DATE: Wednesday, March 29, 1995              TAG: 9503290561
SECTION: SPORTS                   PAGE: C3   EDITION: FINAL 
TYPE: Column 
SOURCE: Bob Molinaro 
                                             LENGTH: Medium:   66 lines

MIGHT AS WELL FIGURE BASEBALL SEASON OPENING - 3 WEEKS LATE

If the major league baseball season began Sunday, I'd be surprised.

Not ebullient. Not terribly relieved.

Just mildly surprised.

The big leaguers could not possibly be ready in time to open a season that starts in just four days, even if the owners and the players' union were to reach some sort of uneasy detente.

As for the use of replacement players, management won't need to be hit twice over the head with a court injunction to realize that bartender baseball is a bad bluff.

If and when the season opens, it will begin with major leaguers, but three weeks late. Early games will either be postponed or canceled.

This is only one scenario that's swirling around like hot dog wrappers at a ball park.

But don't ask what I think will happen, or mistake my comments for deep concern or actual remorse. I long ago fogged over reading about baseball's labor boors.
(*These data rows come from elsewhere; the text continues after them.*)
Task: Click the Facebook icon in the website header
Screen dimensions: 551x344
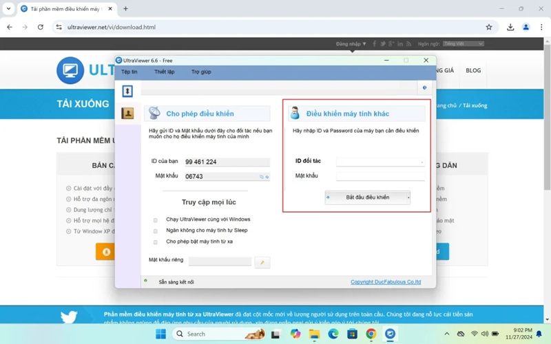Action: click(375, 44)
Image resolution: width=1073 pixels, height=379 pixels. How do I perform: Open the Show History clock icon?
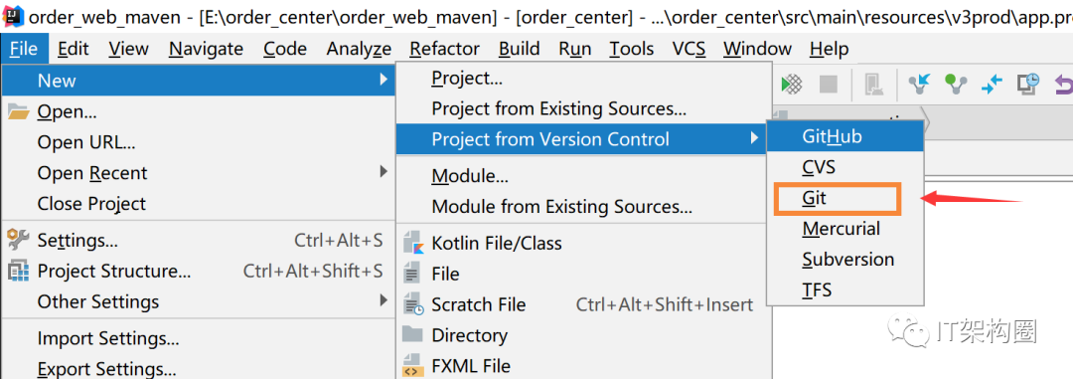pos(1028,84)
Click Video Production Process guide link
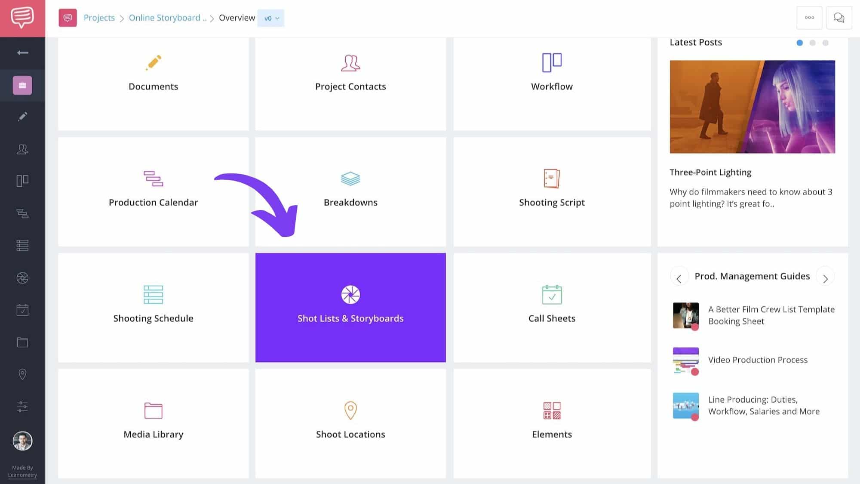 758,359
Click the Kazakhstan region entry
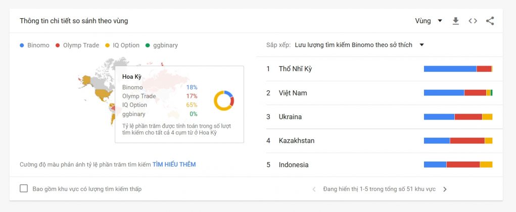Screen dimensions: 516x212 click(296, 141)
When possible, I prefer not to think of big league baseball at all. I believe this makes me a member of what the government would call a disaffected minority. Or is it majority?
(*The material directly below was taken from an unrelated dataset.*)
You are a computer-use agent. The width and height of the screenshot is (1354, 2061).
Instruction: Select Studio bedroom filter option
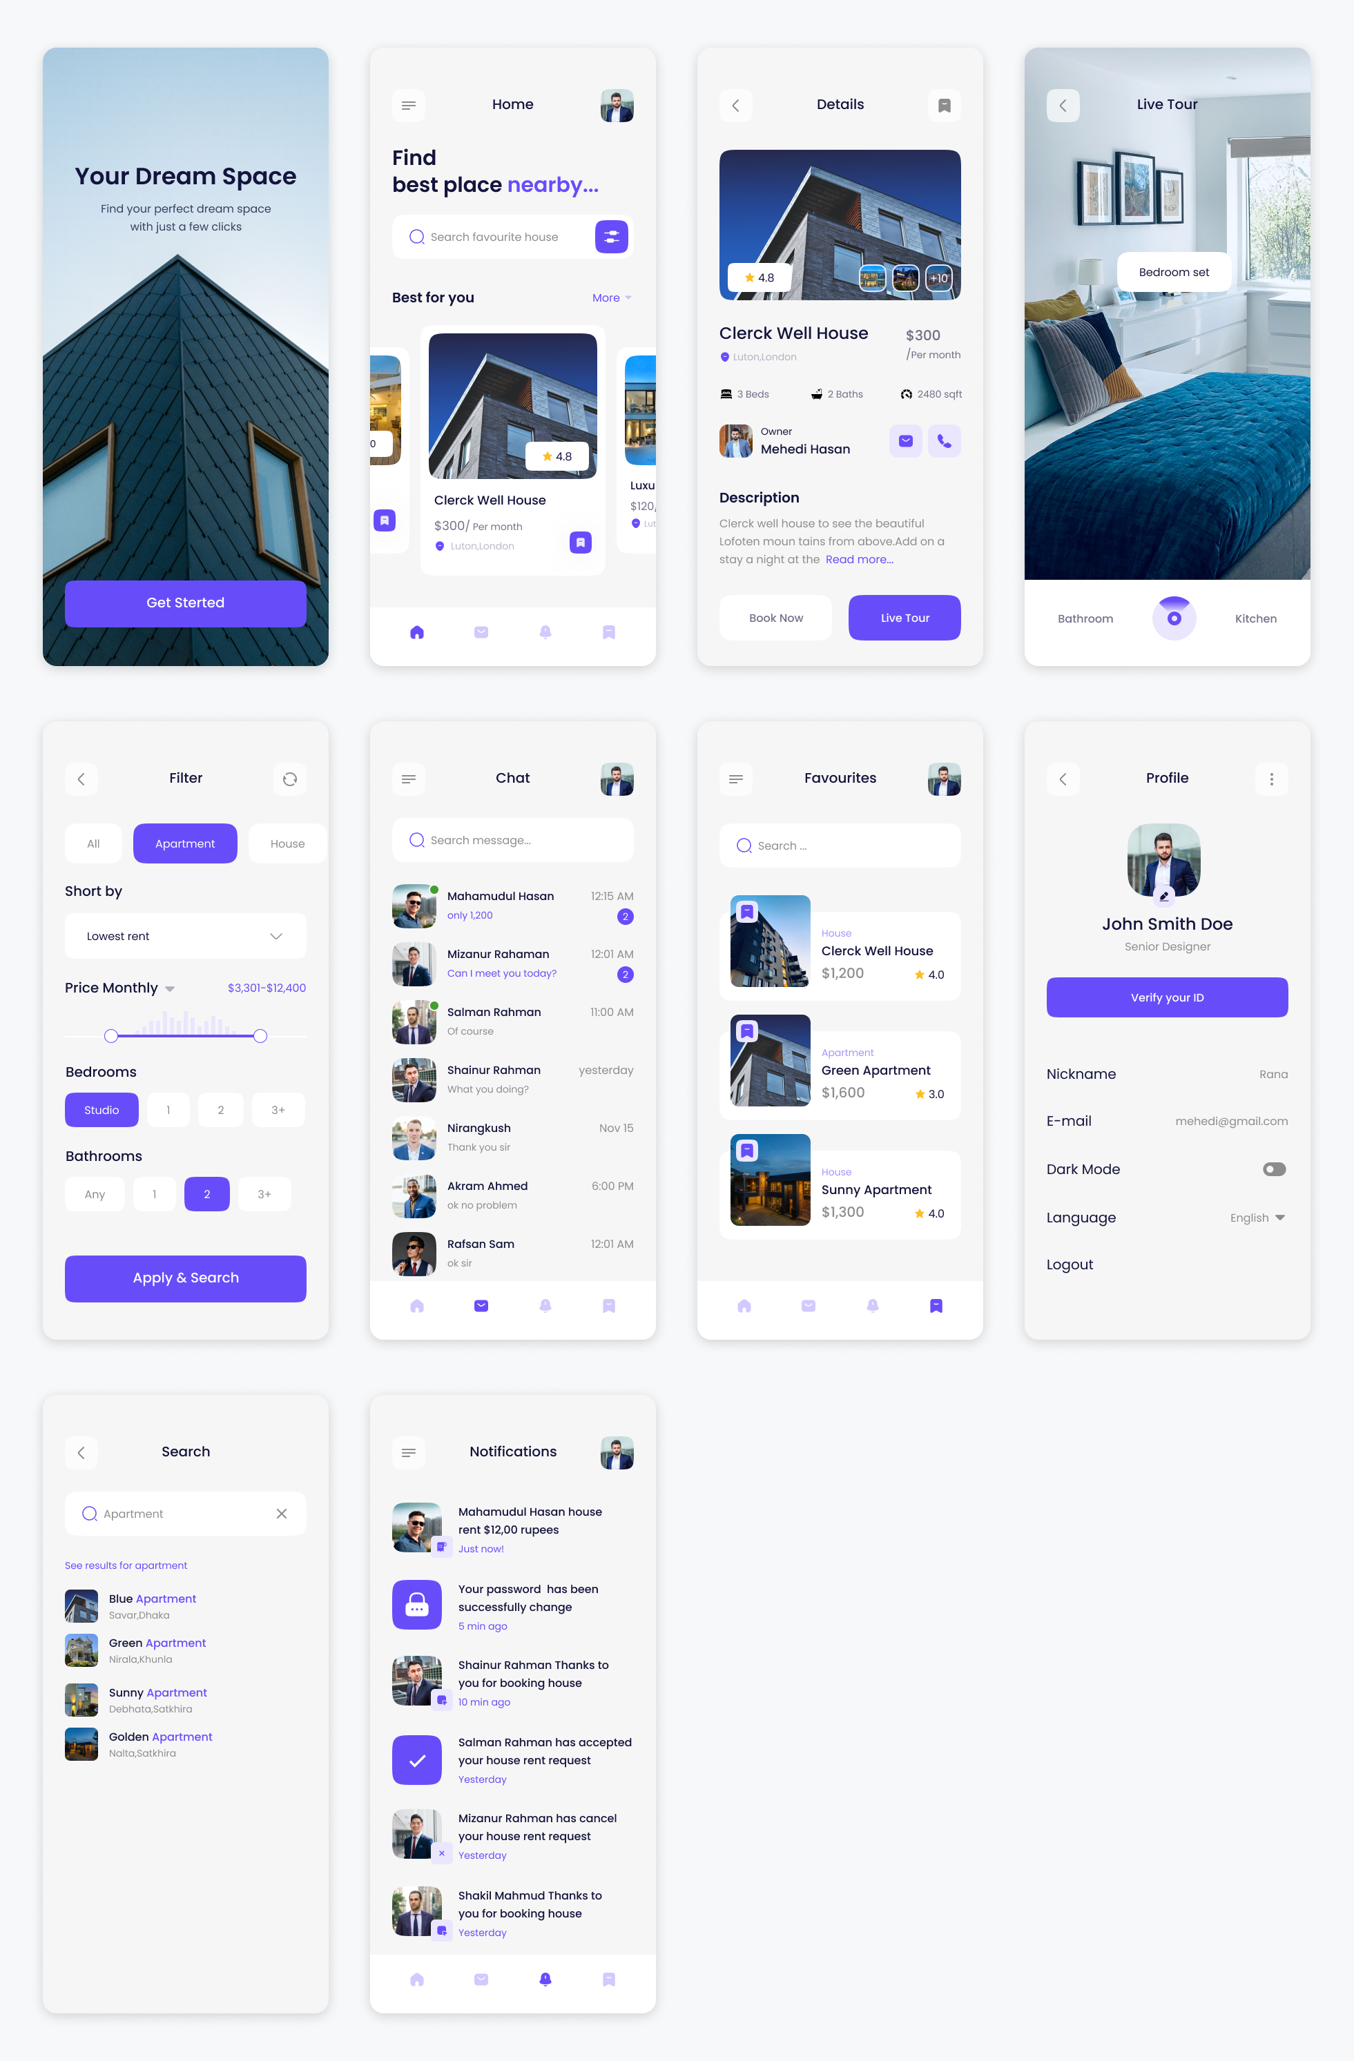101,1108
In the last 7 1/2 months there have been charges and countercharges, followed by meetings for the purpose of planning meetings that led to nowhere and interested no one who may have an actual life.

As expected, there will be a flurry of 11th-hour activity. That's the way labor negotiations work, if they work at all.

It's too late, though. Not for some sort of 1995 season, maybe. Just too late to care. Too late to immerse yourself in a debate that is as complicated as the tax code, and about as much fun.

Neither side in this argument can realize what it is doing to itself and the game. Otherwise, they would not have allowed things to go so far.

Fan hostility, which existed for a time, is giving way to an I-don't-care attitude, a far greater threat to baseball's health.

If people are angry, it means they still feel something. It is not a good thing for baseball when resentment and irritation turn to apathy.

After 7 1/2 months of nonsense, what people have discovered is that baseball is a habit that can be replaced by another. Baseball has given people too much time to question why the game ever fascinated them enough to dissect a box score.

This isn't everyone, of course. But collectively, fans do not appear to be grieving. The national mourning that was anticipated has not materialized.

The threat of replacement players has managed to distract some of us some of the time, but as a gimmick, this, too, has run its course.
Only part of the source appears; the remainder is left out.